START DATASET

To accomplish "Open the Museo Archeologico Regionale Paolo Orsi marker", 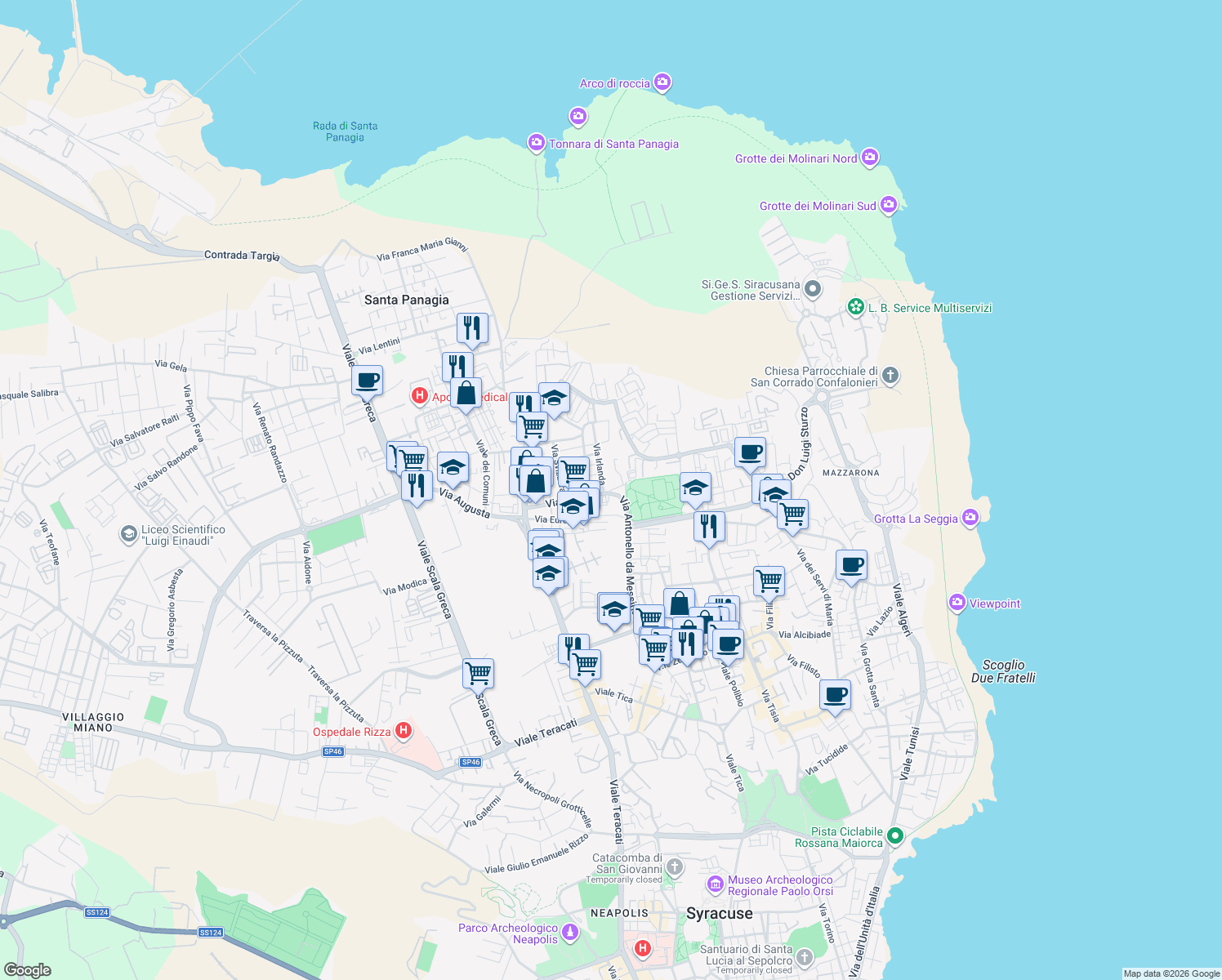I will (x=716, y=884).
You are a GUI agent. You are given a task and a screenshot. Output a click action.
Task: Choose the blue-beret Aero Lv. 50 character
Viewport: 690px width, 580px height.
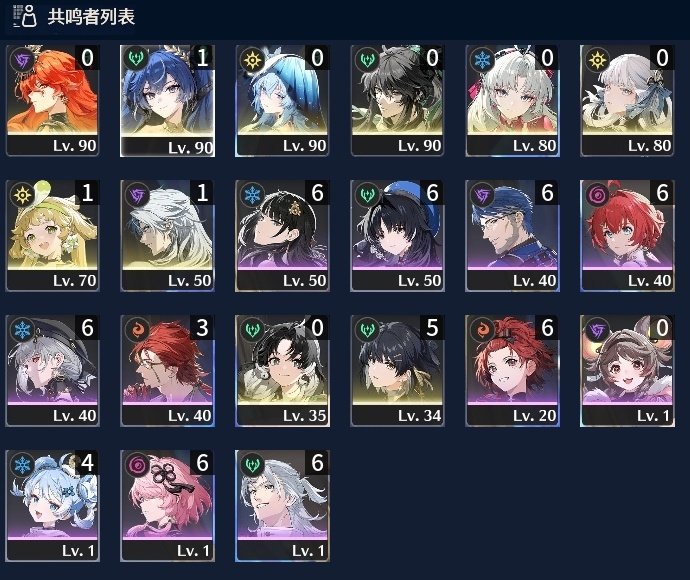pos(397,235)
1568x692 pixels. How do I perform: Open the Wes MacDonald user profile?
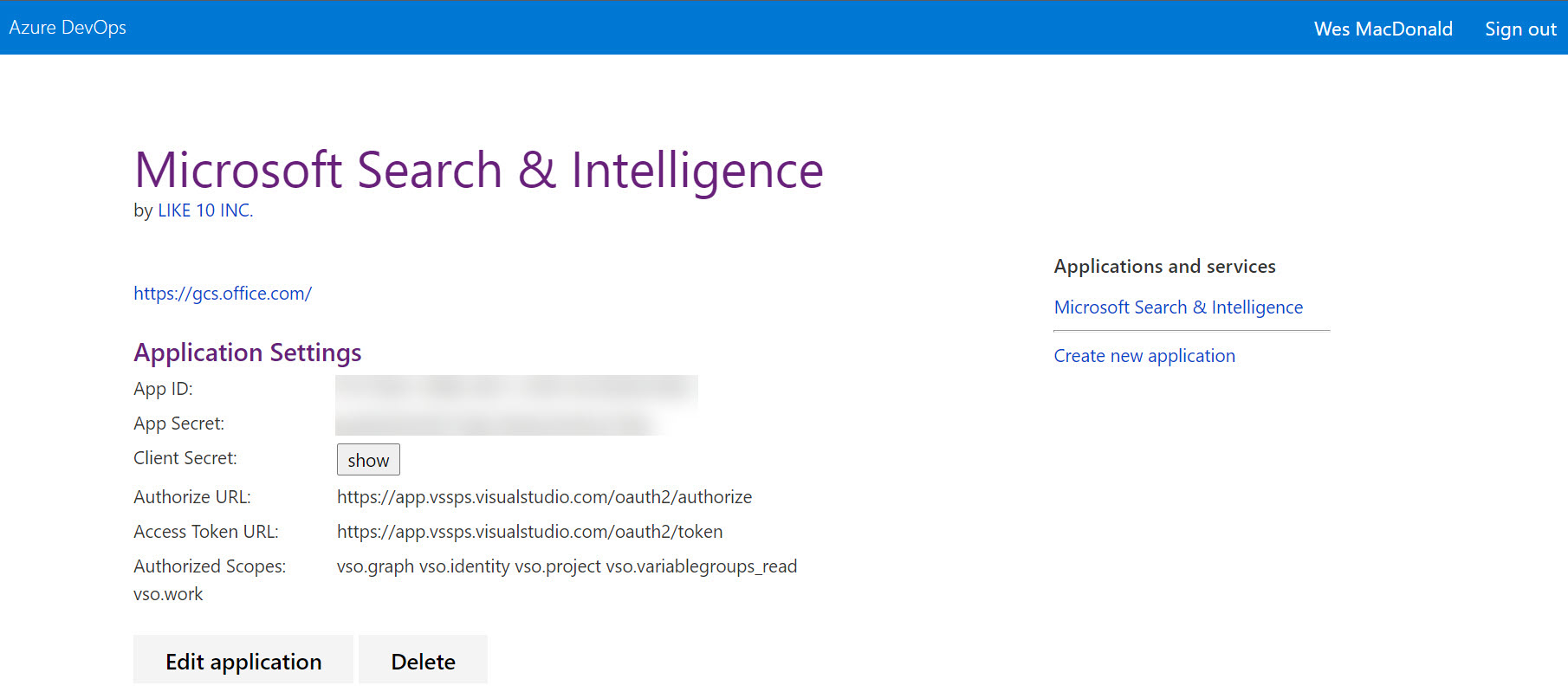(1383, 29)
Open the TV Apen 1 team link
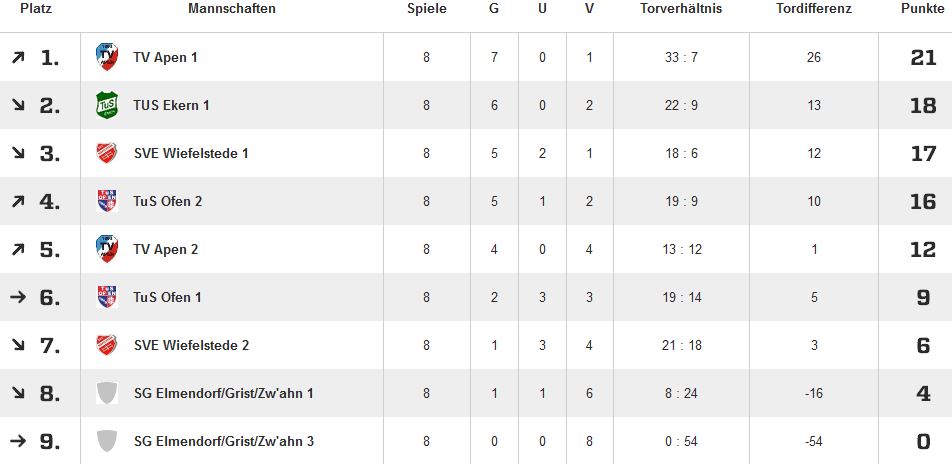 click(x=165, y=58)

END DATASET

DIRECTIONS FOR THIS TASK
With the pictures omitted, print precisely the lines from the one with "1568x692 pixels. How" to the final line of the records, both included.

OUTPUT BELOW
1568x692 pixels. How do I perform: Open the Wes MacDonald user profile?
(1383, 29)
Open the TV Apen 1 team link
 click(x=165, y=58)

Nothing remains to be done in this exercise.